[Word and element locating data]
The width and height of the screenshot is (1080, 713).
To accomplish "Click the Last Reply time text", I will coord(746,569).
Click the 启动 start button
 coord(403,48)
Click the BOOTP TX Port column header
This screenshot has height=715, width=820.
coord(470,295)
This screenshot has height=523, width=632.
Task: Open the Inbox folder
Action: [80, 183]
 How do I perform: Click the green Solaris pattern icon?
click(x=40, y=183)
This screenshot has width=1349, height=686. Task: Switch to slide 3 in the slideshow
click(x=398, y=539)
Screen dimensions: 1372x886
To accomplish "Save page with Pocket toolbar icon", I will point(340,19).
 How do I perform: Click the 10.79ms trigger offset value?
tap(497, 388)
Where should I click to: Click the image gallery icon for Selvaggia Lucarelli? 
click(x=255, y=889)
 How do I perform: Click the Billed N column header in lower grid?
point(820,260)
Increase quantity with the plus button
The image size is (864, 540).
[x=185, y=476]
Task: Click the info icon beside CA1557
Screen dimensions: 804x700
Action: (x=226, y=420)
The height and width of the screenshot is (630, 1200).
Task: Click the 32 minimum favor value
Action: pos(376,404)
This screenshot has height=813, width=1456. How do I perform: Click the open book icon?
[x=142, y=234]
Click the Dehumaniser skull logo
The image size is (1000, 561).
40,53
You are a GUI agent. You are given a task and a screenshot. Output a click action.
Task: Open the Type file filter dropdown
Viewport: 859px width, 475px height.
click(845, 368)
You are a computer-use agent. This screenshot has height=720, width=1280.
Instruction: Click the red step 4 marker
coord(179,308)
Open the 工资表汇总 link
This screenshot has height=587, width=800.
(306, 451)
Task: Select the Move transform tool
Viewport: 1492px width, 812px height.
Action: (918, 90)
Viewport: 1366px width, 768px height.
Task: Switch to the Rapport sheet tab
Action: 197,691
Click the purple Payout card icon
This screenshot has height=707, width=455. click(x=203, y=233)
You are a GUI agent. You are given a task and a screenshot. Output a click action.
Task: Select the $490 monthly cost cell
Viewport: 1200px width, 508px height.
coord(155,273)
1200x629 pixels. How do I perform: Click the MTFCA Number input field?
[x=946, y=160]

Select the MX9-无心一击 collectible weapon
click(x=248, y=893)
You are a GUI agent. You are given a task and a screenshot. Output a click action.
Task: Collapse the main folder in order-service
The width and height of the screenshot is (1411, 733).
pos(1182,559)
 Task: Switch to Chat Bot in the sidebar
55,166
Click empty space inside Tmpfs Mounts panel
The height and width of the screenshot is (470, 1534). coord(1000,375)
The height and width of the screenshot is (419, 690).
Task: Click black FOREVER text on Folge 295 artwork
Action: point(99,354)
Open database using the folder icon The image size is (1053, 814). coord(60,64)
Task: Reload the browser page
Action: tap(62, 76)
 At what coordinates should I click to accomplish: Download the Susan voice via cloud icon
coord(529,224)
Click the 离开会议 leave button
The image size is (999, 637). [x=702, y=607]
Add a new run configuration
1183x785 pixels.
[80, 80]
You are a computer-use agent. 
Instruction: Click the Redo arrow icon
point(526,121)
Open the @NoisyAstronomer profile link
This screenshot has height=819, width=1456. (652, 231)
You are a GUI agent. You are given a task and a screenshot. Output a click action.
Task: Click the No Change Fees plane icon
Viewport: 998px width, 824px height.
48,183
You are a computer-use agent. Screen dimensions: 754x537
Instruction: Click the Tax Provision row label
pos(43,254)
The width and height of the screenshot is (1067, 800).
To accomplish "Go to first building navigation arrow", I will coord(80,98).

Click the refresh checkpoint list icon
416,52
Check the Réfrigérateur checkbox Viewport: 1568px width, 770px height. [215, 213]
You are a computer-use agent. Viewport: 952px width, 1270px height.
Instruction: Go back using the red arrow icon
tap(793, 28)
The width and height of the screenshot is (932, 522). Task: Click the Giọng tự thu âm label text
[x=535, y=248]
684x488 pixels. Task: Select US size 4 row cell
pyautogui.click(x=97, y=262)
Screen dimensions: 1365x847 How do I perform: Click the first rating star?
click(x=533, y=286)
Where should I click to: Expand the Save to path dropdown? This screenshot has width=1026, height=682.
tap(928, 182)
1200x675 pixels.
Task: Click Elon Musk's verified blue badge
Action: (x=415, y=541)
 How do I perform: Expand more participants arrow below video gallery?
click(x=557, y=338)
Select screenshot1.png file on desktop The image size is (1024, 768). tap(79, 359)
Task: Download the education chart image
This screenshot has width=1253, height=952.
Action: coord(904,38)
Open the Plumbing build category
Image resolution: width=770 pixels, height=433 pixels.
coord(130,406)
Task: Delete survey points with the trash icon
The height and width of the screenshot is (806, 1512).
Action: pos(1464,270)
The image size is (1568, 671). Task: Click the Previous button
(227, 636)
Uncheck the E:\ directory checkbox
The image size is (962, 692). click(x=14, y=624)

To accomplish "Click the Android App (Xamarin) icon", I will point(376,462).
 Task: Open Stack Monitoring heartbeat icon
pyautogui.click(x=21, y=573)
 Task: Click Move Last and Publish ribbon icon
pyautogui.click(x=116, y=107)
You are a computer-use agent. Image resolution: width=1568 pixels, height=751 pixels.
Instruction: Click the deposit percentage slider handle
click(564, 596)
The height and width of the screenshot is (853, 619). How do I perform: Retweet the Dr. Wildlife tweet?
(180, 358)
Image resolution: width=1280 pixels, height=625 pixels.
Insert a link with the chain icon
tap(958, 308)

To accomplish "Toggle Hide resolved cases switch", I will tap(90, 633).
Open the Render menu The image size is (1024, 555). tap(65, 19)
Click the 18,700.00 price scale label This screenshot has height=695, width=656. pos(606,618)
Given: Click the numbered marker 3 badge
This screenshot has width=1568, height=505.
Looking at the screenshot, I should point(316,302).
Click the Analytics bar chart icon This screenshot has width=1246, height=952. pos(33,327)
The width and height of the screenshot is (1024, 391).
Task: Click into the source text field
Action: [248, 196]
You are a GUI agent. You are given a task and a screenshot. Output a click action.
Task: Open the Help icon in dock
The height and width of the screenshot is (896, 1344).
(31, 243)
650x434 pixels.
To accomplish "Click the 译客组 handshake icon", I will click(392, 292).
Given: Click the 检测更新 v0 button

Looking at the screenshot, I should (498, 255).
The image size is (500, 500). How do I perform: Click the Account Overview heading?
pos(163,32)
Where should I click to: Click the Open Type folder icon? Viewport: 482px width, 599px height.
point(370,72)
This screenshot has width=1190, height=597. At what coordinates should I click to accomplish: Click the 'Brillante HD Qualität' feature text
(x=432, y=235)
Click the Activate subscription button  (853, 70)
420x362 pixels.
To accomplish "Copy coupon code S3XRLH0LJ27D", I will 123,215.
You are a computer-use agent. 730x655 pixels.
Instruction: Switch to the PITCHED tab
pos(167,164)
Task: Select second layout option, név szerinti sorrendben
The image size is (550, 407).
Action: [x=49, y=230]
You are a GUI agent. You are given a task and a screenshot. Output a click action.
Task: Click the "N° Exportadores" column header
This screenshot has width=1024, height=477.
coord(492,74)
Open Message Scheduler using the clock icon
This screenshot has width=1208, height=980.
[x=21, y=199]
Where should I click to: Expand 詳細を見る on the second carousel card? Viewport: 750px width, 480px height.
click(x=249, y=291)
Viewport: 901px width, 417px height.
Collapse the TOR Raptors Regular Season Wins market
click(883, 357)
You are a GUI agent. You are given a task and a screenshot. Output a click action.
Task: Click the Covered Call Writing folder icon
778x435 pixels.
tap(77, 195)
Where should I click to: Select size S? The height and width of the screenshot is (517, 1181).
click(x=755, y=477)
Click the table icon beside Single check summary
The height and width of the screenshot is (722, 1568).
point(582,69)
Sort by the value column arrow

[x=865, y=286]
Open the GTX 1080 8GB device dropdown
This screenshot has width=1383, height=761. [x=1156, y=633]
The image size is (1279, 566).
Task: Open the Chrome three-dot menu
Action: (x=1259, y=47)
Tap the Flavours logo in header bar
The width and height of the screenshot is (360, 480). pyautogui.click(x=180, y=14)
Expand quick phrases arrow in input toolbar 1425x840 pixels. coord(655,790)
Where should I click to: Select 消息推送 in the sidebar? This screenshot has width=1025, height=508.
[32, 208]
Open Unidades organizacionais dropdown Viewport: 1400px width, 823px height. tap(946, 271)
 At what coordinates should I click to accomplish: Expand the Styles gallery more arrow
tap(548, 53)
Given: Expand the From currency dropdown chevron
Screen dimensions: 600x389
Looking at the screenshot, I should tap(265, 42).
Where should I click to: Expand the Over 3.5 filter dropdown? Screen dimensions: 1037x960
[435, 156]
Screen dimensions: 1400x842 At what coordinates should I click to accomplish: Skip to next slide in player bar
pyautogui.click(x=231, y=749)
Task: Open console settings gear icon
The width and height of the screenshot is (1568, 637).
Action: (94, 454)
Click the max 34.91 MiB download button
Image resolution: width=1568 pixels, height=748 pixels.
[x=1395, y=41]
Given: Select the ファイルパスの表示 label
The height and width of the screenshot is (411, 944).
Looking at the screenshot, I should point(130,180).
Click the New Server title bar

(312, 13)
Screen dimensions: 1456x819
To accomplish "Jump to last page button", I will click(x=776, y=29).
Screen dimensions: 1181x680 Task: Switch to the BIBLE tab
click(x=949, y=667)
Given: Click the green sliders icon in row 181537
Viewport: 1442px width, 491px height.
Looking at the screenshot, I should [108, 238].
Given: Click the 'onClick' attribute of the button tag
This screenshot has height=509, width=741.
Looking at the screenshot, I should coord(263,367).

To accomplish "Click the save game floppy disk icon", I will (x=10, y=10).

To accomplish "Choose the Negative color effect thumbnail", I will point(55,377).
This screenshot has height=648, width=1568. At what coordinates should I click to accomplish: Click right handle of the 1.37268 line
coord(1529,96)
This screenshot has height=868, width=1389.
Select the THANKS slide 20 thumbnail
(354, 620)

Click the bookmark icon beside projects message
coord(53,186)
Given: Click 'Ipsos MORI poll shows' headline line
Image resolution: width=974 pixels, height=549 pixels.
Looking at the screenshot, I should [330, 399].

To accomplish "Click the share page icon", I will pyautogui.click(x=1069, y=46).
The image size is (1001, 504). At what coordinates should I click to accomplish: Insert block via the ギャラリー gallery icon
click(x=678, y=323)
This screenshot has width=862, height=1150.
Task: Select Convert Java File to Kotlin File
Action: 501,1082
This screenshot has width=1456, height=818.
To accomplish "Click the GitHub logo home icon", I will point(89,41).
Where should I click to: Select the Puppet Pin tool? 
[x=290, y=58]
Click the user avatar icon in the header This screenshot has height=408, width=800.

• [Stated goal]: Render the rows between the line containing "Sort by the value column arrow" and the line containing "I will point(55,377).", inclusive, as a Markdown table with the columns No. and Line, skipping blank lines.

• [The reply]:
| No. | Line |
|---|---|
| 1 | Sort by the value column arrow |
| 2 | [x=865, y=286] |
| 3 | Open the GTX 1080 8GB device dropdown |
| 4 | This screenshot has width=1383, height=761. [x=1156, y=633] |
| 5 | The image size is (1279, 566). |
| 6 | Task: Open the Chrome three-dot menu |
| 7 | Action: (x=1259, y=47) |
| 8 | Tap the Flavours logo in header bar |
| 9 | The width and height of the screenshot is (360, 480). pyautogui.click(x=180, y=14) |
| 10 | Expand quick phrases arrow in input toolbar 1425x840 pixels. coord(655,790) |
| 11 | Where should I click to: Select 消息推送 in the sidebar? This screenshot has width=1025, height=508. |
| 12 | [32, 208] |
| 13 | Open Unidades organizacionais dropdown Viewport: 1400px width, 823px height. tap(946, 271) |
| 14 |  At what coordinates should I click to accomplish: Expand the Styles gallery more arrow |
| 15 | tap(548, 53) |
| 16 | Given: Expand the From currency dropdown chevron |
| 17 | Screen dimensions: 600x389 |
| 18 | Looking at the screenshot, I should tap(265, 42). |
| 19 | Where should I click to: Expand the Over 3.5 filter dropdown? Screen dimensions: 1037x960 |
| 20 | [435, 156] |
| 21 | Screen dimensions: 1400x842 At what coordinates should I click to accomplish: Skip to next slide in player bar |
| 22 | pyautogui.click(x=231, y=749) |
| 23 | Task: Open console settings gear icon |
| 24 | The width and height of the screenshot is (1568, 637). |
| 25 | Action: (94, 454) |
| 26 | Click the max 34.91 MiB download button |
| 27 | Image resolution: width=1568 pixels, height=748 pixels. |
| 28 | [x=1395, y=41] |
| 29 | Given: Select the ファイルパスの表示 label |
| 30 | The height and width of the screenshot is (411, 944). |
| 31 | Looking at the screenshot, I should point(130,180). |
| 32 | Click the New Server title bar |
| 33 | (312, 13) |
| 34 | Screen dimensions: 1456x819 |
| 35 | To accomplish "Jump to last page button", I will click(x=776, y=29). |
| 36 | Screen dimensions: 1181x680 Task: Switch to the BIBLE tab |
| 37 | click(x=949, y=667) |
| 38 | Given: Click the green sliders icon in row 181537 |
| 39 | Viewport: 1442px width, 491px height. |
| 40 | Looking at the screenshot, I should [108, 238]. |
| 41 | Given: Click the 'onClick' attribute of the button tag |
| 42 | This screenshot has height=509, width=741. |
| 43 | Looking at the screenshot, I should coord(263,367). |
| 44 | To accomplish "Click the save game floppy disk icon", I will (x=10, y=10). |
| 45 | To accomplish "Choose the Negative color effect thumbnail", I will point(55,377). |